Nothing but the lines from the one containing "This screenshot has" through the last line of the records below should be copied, exactly and without pictures.

(Screenshot grounding data)
● ● ●
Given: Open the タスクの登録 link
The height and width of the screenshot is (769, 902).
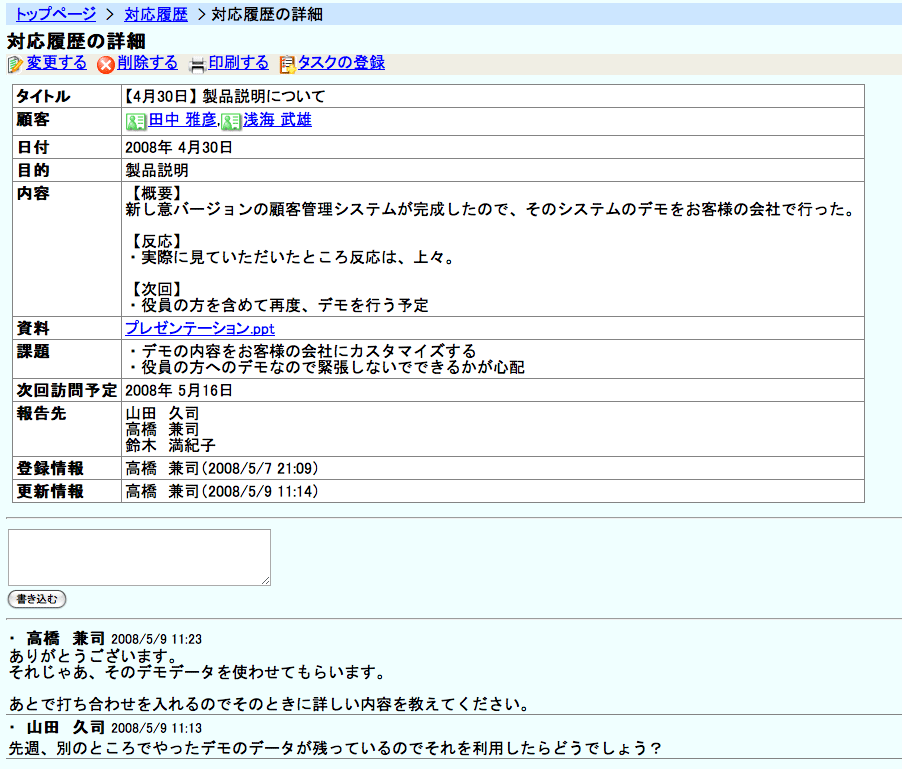Looking at the screenshot, I should coord(341,63).
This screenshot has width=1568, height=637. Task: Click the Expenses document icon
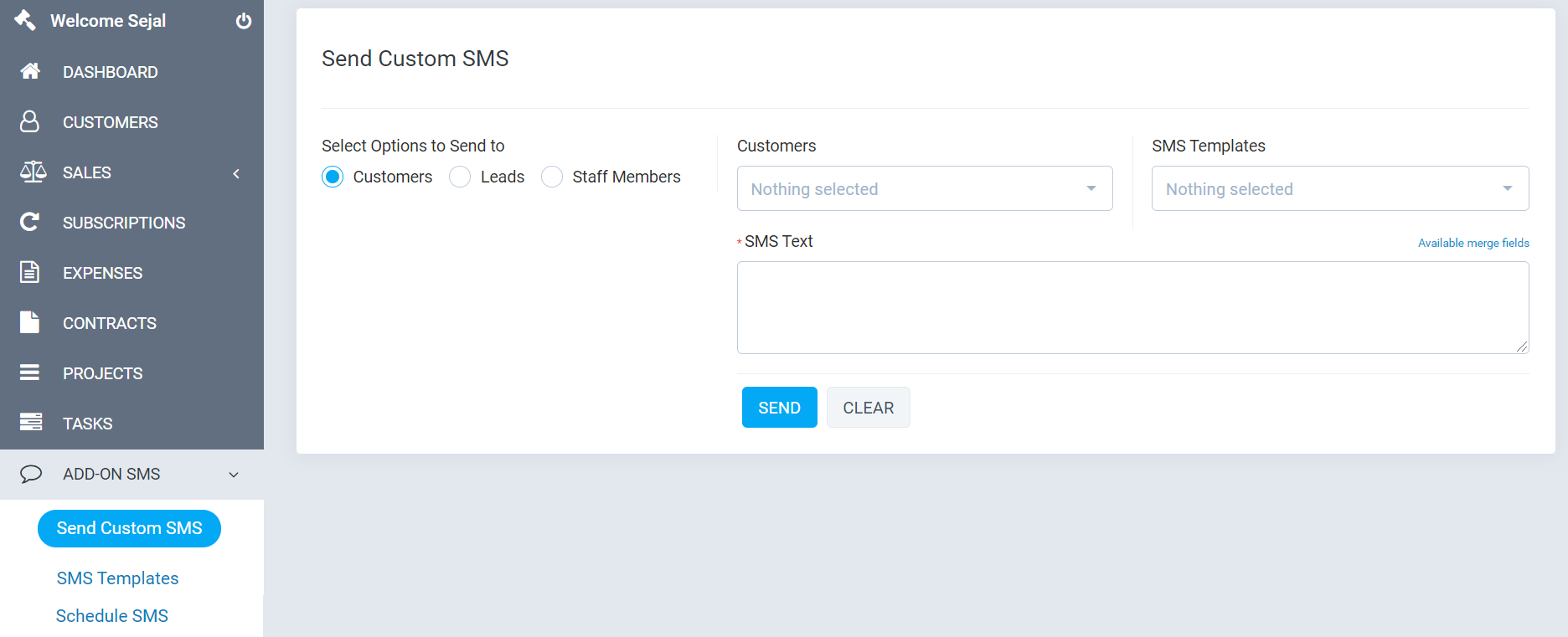[30, 272]
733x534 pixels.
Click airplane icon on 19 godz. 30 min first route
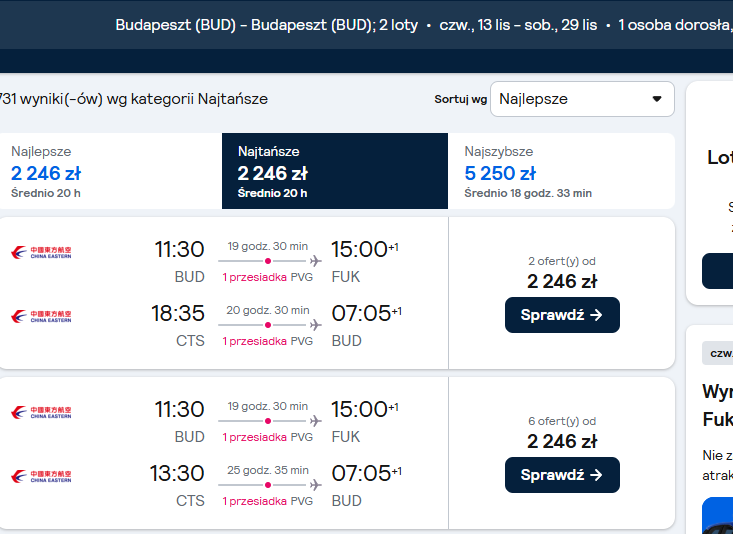pos(316,261)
● ● ●
Answer to the exercise –
This screenshot has width=1568, height=637. Task: Click the Expenses document icon
[30, 272]
733x534 pixels.
Click airplane icon on 19 godz. 30 min first route
pos(316,261)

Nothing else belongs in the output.